I always never understood why people
relied on alcohol because they had to relieve pain. To my best understanding, I
didn’t see the correlation between the two: drinking to let go off pain. Well,
anytime people drank because they needed to relieve pain from loss or something,
the alcohol only aggravated the situation. I believe it only made them shy away
from reality for but a moment. In my case, it was not my loss that caused me to
drink but the pressure that accompanied it. Indeed, when times change, people change
too. Three years into my construction business, I lost everything. It happened
so quickly that I could hardly figure out what triggered the collapse and the
loss. Losing my job meant severe hardship since it was the only one my family
depended on for a living. With my responsibility as the man of the house, my
wife didn’t have to work for any reason. She only stayed home to take care of
the children and the necessary house chores. Having a house wife wasn’t a weird
thing to do especially in the town we lived in. However, what became weird was
when I asked my wife to search for a temporary job that could sustain the
family for the time being as I continued to look for a new job. With the little
money I had left, she started petty trading in foodstuffs at the town market. We at least had some money to survive with her
work until things changed. She could rarely find market for the goods. Some
went bad overtime which meant a loss to her. Things became harder than ever and
having to live to be blamed for everything that happened was heartbreaking for
me. She blamed me for her loss. She blamed me when we had to eat once a day. She
blamed me when the children were sacked for fees and when the landlord
threatened to throw us out if we didn’t pay for rent. Having to be blamed for our
every misfortune was a blow to me. I could no longer live in the reality of my
loss and unending blame. To shy away from the reality, I started drinking.
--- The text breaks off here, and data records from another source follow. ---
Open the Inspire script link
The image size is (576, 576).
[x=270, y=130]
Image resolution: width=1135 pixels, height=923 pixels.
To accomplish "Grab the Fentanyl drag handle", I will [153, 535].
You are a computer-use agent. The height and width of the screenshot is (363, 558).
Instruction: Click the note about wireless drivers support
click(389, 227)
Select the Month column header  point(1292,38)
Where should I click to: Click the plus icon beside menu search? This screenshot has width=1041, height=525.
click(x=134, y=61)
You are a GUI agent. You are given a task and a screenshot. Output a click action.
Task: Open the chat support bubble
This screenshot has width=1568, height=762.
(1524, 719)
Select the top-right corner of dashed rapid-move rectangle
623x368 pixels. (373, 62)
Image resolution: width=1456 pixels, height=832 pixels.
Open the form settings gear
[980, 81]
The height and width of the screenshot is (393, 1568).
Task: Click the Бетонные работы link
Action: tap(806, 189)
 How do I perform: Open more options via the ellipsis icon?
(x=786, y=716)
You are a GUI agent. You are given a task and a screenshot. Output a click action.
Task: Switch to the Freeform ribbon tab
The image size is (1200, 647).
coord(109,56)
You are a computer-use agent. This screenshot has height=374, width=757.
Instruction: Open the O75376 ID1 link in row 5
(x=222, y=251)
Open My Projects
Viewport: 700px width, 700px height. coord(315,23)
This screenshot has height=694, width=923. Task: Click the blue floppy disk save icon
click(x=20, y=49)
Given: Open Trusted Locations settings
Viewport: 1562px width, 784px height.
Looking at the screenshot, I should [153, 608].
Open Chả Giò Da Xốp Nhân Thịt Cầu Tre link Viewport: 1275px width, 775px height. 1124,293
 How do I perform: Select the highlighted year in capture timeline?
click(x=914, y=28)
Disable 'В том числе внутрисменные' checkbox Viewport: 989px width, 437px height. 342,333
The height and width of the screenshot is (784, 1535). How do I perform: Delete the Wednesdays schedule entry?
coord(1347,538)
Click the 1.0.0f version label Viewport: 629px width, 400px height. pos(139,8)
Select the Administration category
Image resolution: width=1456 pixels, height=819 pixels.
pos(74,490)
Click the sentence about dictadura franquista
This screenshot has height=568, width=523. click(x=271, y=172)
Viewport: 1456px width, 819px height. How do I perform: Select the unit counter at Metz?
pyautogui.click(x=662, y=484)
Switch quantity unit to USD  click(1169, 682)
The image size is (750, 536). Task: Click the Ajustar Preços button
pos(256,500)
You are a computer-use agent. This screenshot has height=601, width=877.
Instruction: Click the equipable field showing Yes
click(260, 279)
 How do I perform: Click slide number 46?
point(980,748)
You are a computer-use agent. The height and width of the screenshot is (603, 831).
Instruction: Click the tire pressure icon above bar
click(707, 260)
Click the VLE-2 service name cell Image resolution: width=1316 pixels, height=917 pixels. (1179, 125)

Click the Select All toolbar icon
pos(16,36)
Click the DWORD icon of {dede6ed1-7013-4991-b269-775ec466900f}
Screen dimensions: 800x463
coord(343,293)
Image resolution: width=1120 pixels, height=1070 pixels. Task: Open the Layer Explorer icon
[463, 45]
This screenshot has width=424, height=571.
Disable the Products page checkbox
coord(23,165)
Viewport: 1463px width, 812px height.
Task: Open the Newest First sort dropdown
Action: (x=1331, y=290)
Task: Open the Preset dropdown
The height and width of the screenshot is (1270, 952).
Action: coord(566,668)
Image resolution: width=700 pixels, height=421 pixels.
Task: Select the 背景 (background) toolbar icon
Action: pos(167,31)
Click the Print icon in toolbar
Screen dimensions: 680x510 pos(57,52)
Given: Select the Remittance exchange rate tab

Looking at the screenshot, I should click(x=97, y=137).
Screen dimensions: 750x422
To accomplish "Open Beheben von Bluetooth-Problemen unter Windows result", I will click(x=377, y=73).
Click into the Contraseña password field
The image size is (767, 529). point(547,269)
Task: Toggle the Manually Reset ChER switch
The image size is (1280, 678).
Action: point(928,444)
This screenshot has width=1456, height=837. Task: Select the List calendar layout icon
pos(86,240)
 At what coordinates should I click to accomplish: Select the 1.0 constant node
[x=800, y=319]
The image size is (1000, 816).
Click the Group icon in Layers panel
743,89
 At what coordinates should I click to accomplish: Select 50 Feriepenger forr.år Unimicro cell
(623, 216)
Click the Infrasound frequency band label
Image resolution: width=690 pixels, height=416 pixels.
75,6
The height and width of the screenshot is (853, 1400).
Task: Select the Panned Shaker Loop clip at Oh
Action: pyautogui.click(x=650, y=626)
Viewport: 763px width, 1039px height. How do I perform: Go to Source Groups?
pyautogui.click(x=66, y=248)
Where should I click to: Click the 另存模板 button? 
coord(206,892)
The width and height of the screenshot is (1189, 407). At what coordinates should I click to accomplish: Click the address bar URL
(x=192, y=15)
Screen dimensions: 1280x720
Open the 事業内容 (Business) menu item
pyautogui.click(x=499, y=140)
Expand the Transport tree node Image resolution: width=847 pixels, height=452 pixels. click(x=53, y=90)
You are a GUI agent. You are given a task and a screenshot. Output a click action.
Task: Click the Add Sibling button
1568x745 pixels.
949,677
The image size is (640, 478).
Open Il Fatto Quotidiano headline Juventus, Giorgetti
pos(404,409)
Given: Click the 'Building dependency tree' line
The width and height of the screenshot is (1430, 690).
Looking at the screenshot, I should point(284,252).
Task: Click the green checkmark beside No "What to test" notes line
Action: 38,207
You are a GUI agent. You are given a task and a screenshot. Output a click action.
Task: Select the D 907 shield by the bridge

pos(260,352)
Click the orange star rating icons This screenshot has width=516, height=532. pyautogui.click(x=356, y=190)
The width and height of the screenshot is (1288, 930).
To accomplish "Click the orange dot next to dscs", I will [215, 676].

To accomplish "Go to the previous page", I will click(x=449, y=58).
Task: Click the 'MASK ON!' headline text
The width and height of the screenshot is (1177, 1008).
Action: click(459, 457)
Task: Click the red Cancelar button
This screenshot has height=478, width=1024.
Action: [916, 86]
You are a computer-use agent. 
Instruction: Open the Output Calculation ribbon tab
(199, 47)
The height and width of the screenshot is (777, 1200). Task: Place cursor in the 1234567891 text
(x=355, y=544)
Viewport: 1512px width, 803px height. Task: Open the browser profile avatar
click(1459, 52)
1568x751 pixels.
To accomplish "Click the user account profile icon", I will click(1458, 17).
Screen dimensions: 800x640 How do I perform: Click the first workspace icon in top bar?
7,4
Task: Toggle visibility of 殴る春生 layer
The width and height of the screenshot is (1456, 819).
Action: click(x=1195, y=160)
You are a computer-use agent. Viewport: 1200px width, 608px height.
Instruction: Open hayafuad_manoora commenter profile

I spent every little money I got from
friends and what I stole from my wife on alcohol. I drank so much that, I no
more had an ear for insults from my wife or anyone. But when I wasn’t drunk, I
regretted that life that I lived. Alcohol gave me a temporary shield where I
got away from the blames and pain of reality. Deep within me, I knew it did no
good to me, my wife or my children. But it put me in a world where I could live
without blames, a world where my loss could be seen as restorable. I try, but
it gets even harder coming out of this world.